Considerations for licensees
Understand the license.
Read the legal code, not just the deed.
The human-readable deed is a summary of, but not a replacement for, the legal code. It does not explain everything you need to know before using licensed material.
Make sure the license grants permission for what you want to do.
There are six different CC licenses. Two of the licenses prohibit the sharing of adaptations (BY-ND, BY-NC-ND); three prohibit commercial uses (BY-NC, BY-NC-ND, BY-NC-SA), and two require adaptations be licensed under the same license (BY-SA, BY-NC-SA).
Take note of the particular version of the license.
Scope of the license.
Pay attention to what exactly is being licensed.

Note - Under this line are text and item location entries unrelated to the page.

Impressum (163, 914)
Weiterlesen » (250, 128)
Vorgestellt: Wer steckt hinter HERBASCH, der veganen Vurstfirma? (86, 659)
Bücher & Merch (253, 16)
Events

Consider clearing rights if you are concerned.
The license does not contain a warranty, so if you think there may be third party rights in the material, you may want to clear those rights in advance.
Some uses of licensed material do not require permission under the license.
If the use you want to make of a work falls within an exception or limitation to copyright or similar rights, you may do so. Those uses are unregulated by the license.
Know your obligations.
Do not restrict others from exercising rights under the license.
All CC licenses prohibit you from applying effective technological measures or imposing legal terms that would prevent others from doing what the license permits.
Determine what, if anything, you can do with adaptations you make.
Termination is automatic.
All CC licenses terminate automatically when you fail to comply with its terms. If the material is under a 4.0 license, you must fix the problem within 30 days of discovery if you want your rights automatically reinstated.
Consider licensor preferences.
Consider complying with non-binding requests by the licensor.
The licensor may make special requests when you use the material. We recommend you do so when reasonable, but that is your option and not your obligation.